A Obama le gustan las sorpresas y no sería raro que a última hora se incline por alguien que casi nadie menciona: un senador nuevo, no contaminado por la atmósfera de Washington y que, como él, encarna el cambio prometido: el senador demócrata Jim Webb, del Estado de Virginia.
Aunque le falta el carisma de Obama, a Webb le sobra historia. Combatió en Vietnam, donde obtuvo cinco condecoraciones; fue secretario de Marina durante el Gobierno de Ronald Reagan; ganó un premio Emmy como productor de un documental; escribió guiones, uno de los cuales, Whiskey River, sobre la guerra de Irak, será dirigido por Rob Reiner; fue corresponsal de guerra en el Líbano; escribió novelas y en este momento recibe reseñas por su libro Tiempo de pelea: por unos Estados Unidos equitativos y justos, un manifiesto de sus creencias políticas.
Orgulloso de sus tres tatuajes y de su origen -hijo de una familia trabajadora, descendiente de inmigrantes paupérrimos-, aporta a Obama todo lo que los académicos no podrán darle jamás: un diálogo con la clase baja.
Si los jóvenes, los afroamericanos y los liberales de clase alta lo han sostenido hasta ahora, para ganarle a McCain, Obama necesita el favor de aquellos que preferían a su contrincante por la nominación demócrata, Hillary Clinton, gente que quiere que le hablen de cosas concretas, que vive de salario en salario, que se preocupa por la seguridad nacional y que no son republicanos ni demócratas.

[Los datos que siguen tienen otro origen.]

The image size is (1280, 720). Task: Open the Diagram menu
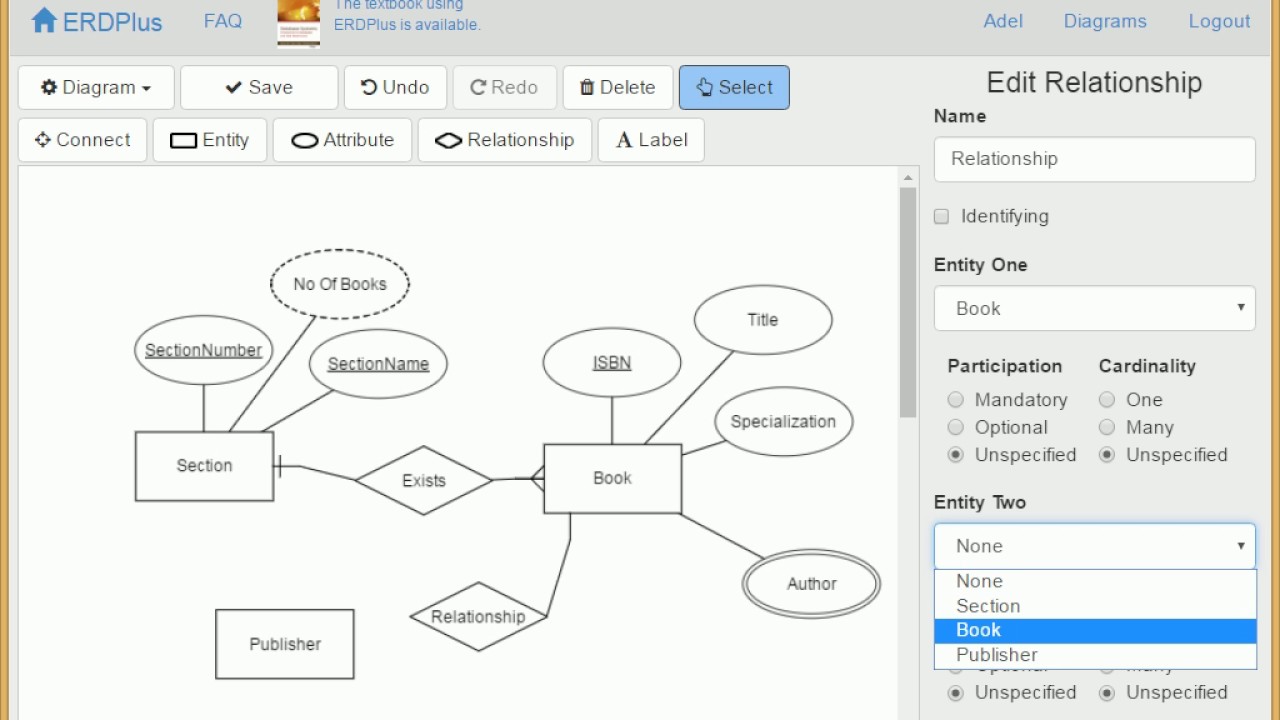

A Obama le costará salir adelante en una crisis múltiple cuyos actores están lejos de haber sido vencidos. Pero la presión de la opinión pública, anestesiada e indiferente desde hace tanto tiempo, se hará sentir como pocas veces. Su mensaje ha devuelto la esperanza en una vida mejor a una nación que desde hace ocho años sólo espera un futuro menos sombrío.
Hasta ahora, la buena suerte y su verbo arrollador le han permitido alcanzar un pedestal histórico, en el que nadie estuvo antes. Necesitará mucho más para no caer desde esa altura de vértigo y para cumplir con las embriagadoras promesas de su campaña.